This Italian-style turnover has everything! Garlicky mushrooms and spinach are sprinkled with Parmesan, then wrapped up in a buttery pizza dough with a blanket of mozzarella. While the outside turns golden and crispy in the oven, fillings melt and meld to form a soft and savory center. Finally, the cheesy stuffed treasures are sliced and dunked in a marinara for an umami punch. Holy stromboli!
¼ cup
Parmesan Cheese
5 ounce
Spinach
½ cup
Mozzarella Cheese
(Contains: Milk)
1 clove
Garlic
½ tablespoon
Italian Seasoning
7 ounce
Pizza Dough
(Contains: Wheat)
5 ounce
Marinara Sauce
4 ounce
Button Mushrooms
1 tablespoon (tbsp)
Cooking Oil
½ tablespoon (tbsp)
Butter
(Contains: Milk)
teaspoon (tsp)
Salt
teaspoon (tsp)
Black Pepper

• Adjust rack to middle position and preheat oven to 425 degrees. Wash and dry produce. • Trim and thinly slice mushrooms (skip if your mushrooms are pre-sliced!). Peel and mince or grate garlic.

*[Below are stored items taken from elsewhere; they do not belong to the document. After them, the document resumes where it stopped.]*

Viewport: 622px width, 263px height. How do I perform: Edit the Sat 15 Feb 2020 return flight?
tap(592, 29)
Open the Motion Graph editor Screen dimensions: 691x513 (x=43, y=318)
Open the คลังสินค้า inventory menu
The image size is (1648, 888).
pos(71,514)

• Heat a drizzle of oil in a large pan over medium-high heat. Add mushrooms and cook, stirring occasionally, until browned and slightly crispy, 5-7 minutes. Season with salt and pepper. • Add another drizzle of oil, then stir in spinach (you may need to add spinach in batches). Cook, stirring, until spinach is slightly wilted, 1-2 minutes. • Add garlic and half the Italian Seasoning (all for 4 servings). Cook, stirring, until spinach is wilted and garlic is fragrant, 1-2 minutes more. Season with salt and pepper. • Transfer veggies to a medium bowl; let cool slightly.

• While veggies cool, place 1⁄2 TBSP butter (1 TBSP for 4 servings) in a small microwave-safe bowl. Microwave until butter has melted, 30 seconds. • Remove pizza dough from tube and unroll onto a lightly oiled baking sheet. Slice in half at perforation and use your hands to stretch each piece into a 6-by-8-inch rectangle. (For 4, fully assemble the first two stromboli before starting on the second two so they all fit on the same baking sheet.)

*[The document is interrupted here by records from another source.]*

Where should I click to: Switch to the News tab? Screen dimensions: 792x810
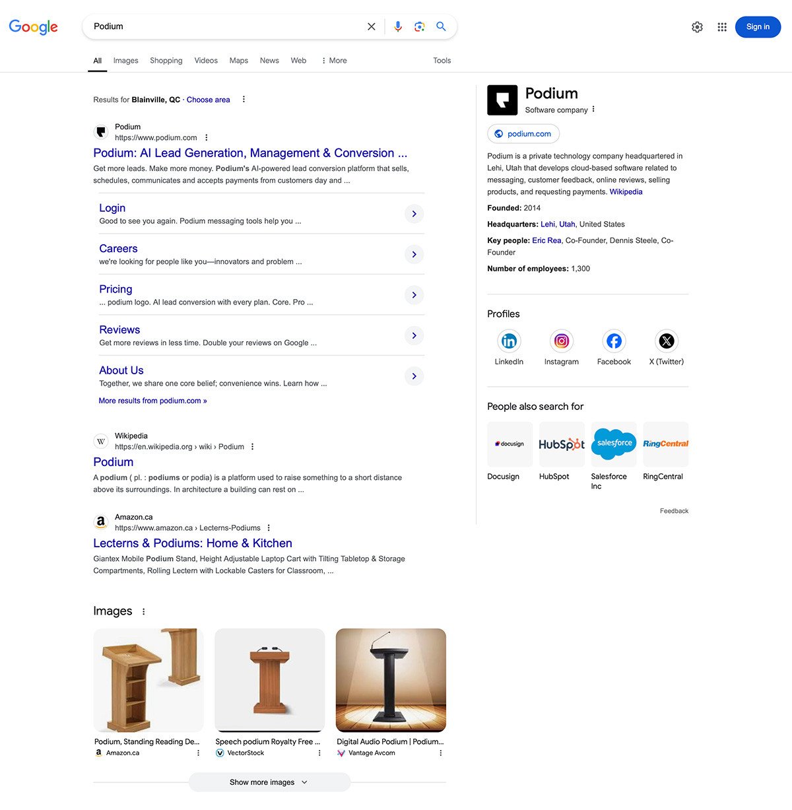tap(269, 61)
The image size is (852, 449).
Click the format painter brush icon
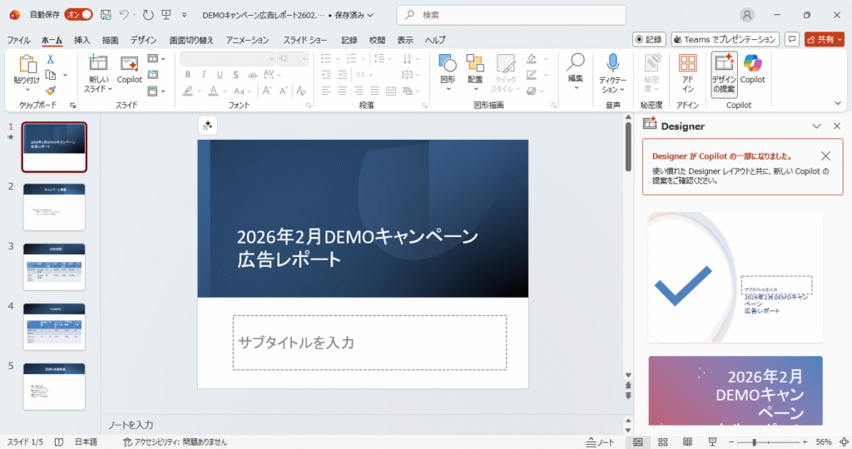tap(50, 91)

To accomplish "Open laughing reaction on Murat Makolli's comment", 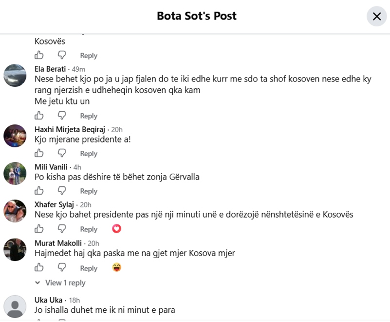I will [117, 267].
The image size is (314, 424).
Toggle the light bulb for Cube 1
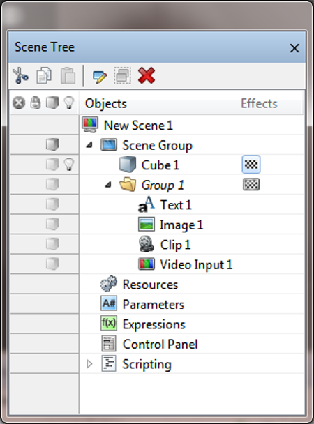pos(68,165)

• Spread mozzarella evenly across each piece of dough, leaving a 1⁄2-inch border around edges. Top with veggies (draining first if needed) and Parmesan. • Gently roll up each dough rectangle, starting with one of the short sides, to form a log. Arrange logs on sheet, seam sides down; pinch ends to close and tuck under each log. • Brush stromboli with melted butter; lightly season with salt and pepper. Wash out bowl. • Bake until deep golden brown and crisp, 14-16 minutes.

• When stromboli are almost done, place marinara in bowl used for butter; cover bowl tightly with plastic wrap. Microwave until sauce is warmed through, 30-45 seconds.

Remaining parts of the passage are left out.